Data for the task below:

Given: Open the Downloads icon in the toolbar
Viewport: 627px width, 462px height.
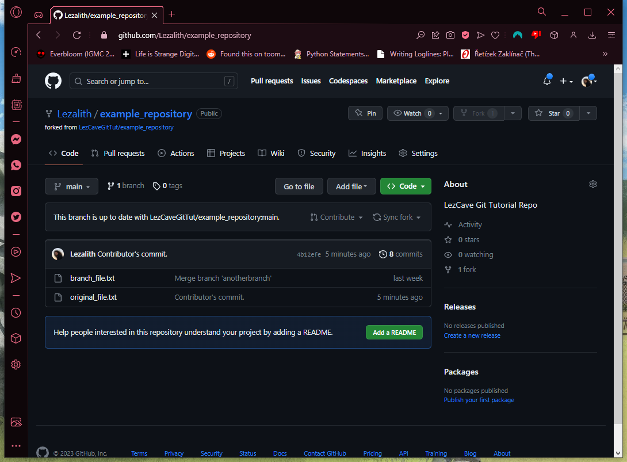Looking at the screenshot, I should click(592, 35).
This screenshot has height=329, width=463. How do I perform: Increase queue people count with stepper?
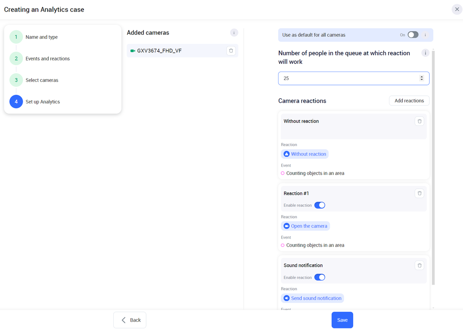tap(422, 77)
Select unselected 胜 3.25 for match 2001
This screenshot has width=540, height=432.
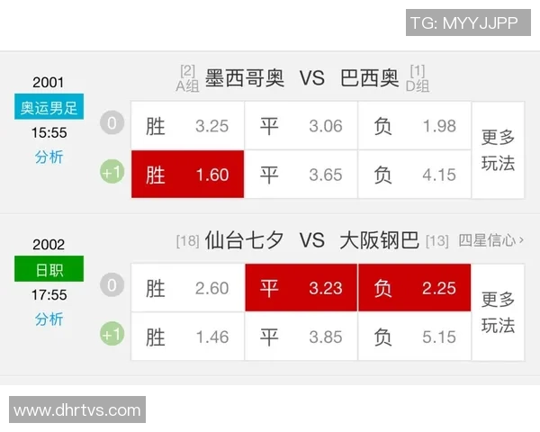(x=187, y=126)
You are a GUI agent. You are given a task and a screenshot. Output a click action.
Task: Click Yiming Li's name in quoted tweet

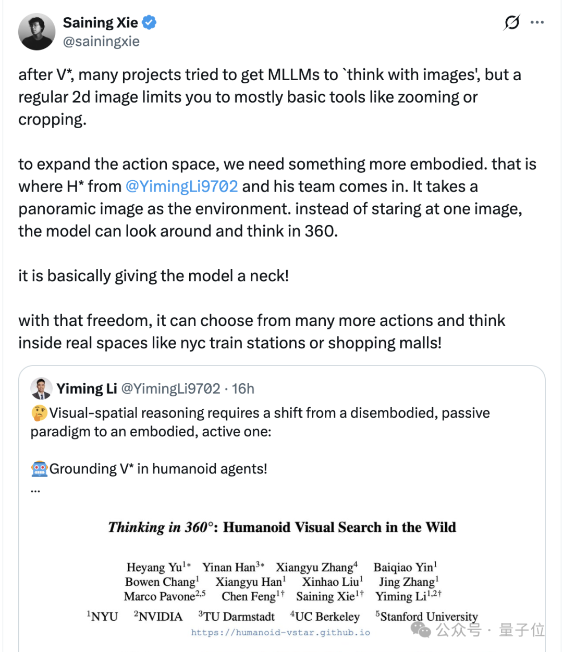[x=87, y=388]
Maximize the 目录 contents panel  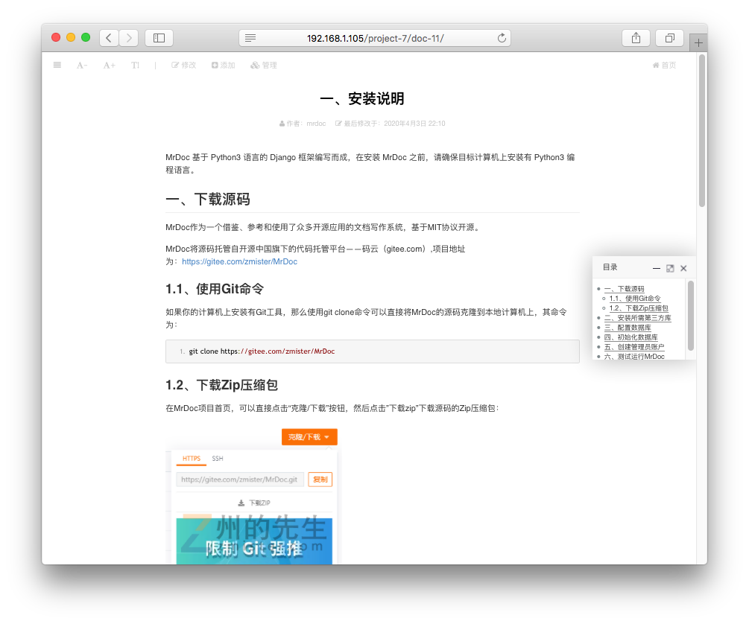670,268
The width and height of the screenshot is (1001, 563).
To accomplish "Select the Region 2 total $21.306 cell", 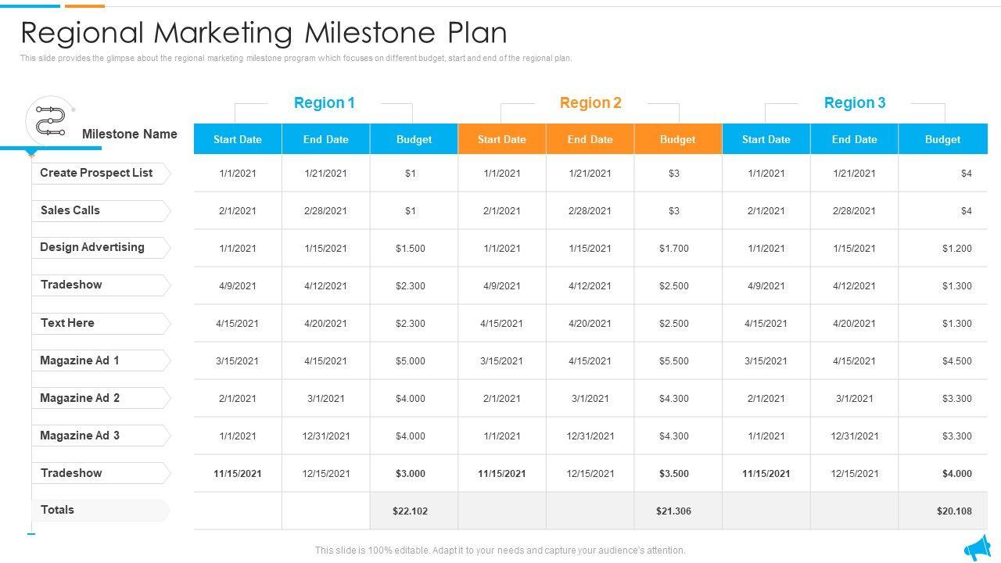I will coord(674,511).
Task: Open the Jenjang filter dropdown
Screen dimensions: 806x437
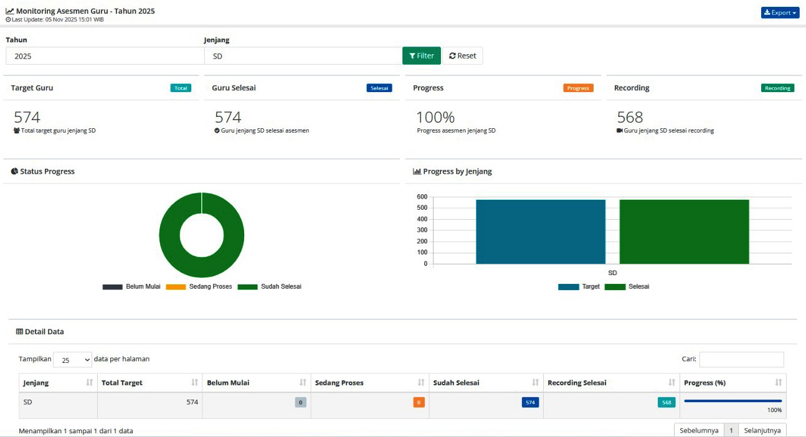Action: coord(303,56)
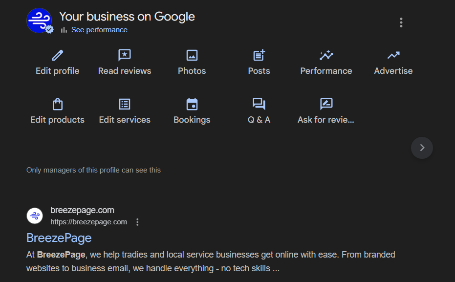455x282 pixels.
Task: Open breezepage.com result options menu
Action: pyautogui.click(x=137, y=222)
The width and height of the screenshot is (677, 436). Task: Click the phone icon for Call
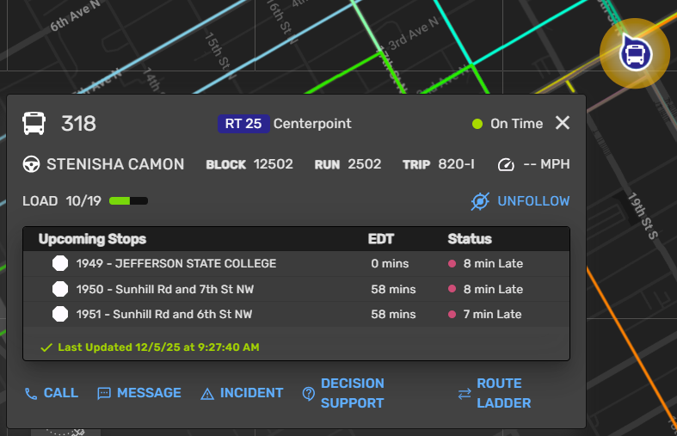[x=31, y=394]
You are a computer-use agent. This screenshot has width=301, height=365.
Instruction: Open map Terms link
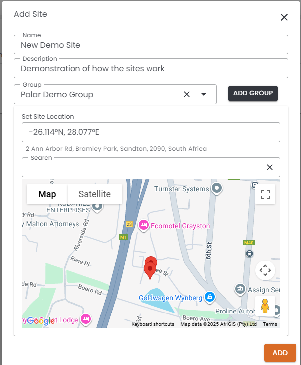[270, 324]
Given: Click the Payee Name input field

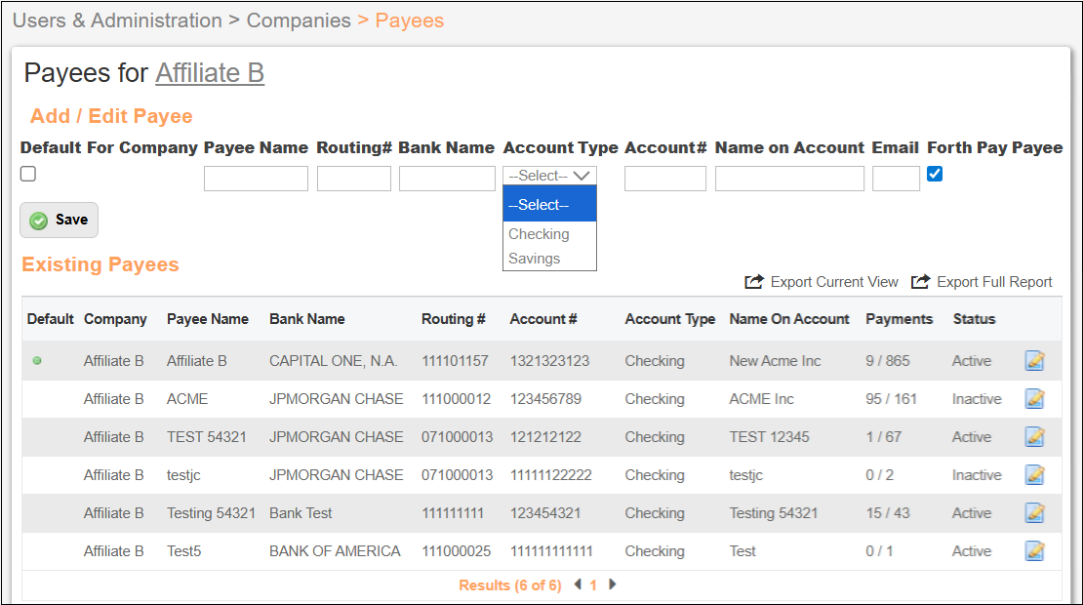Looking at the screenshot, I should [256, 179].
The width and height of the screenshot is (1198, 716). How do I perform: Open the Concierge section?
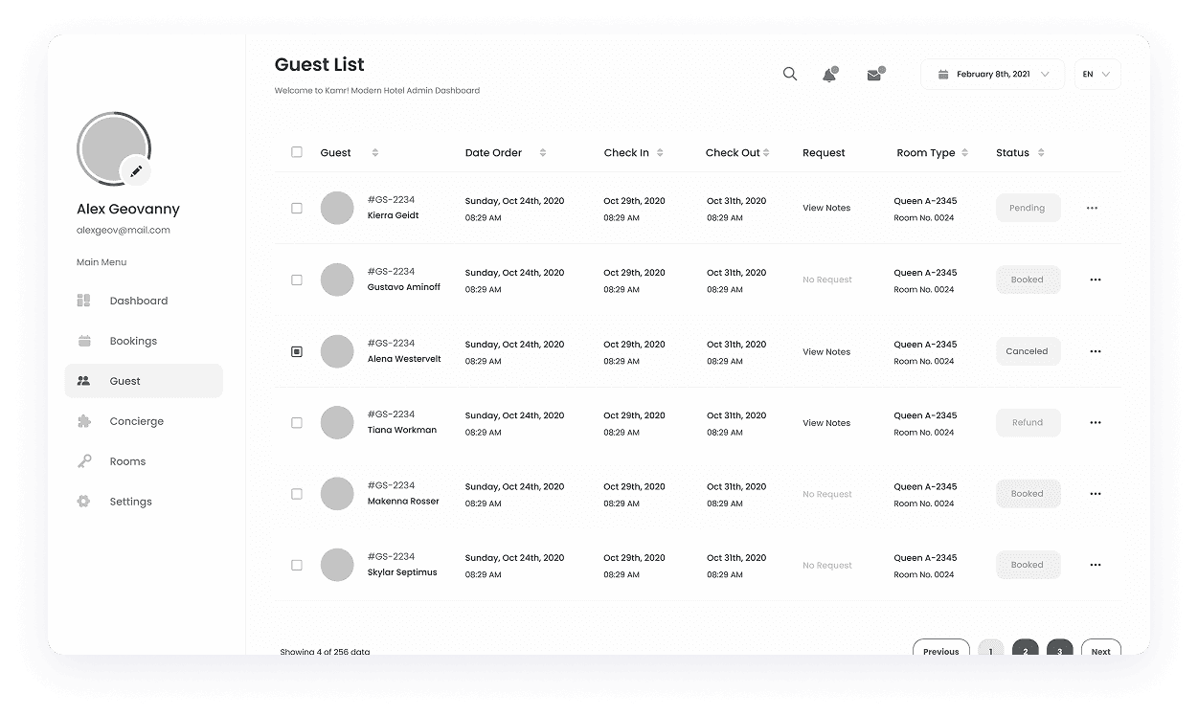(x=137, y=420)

End of Data for the task.

Exercise instructions →
Keep the pictures out of your answer, which should be the lines from the one with "The width and height of the screenshot is (1198, 716)." through the final line of the data, copied exactly.

Problem solution →
The width and height of the screenshot is (1198, 716). How do I perform: Open the Concierge section?
(x=137, y=420)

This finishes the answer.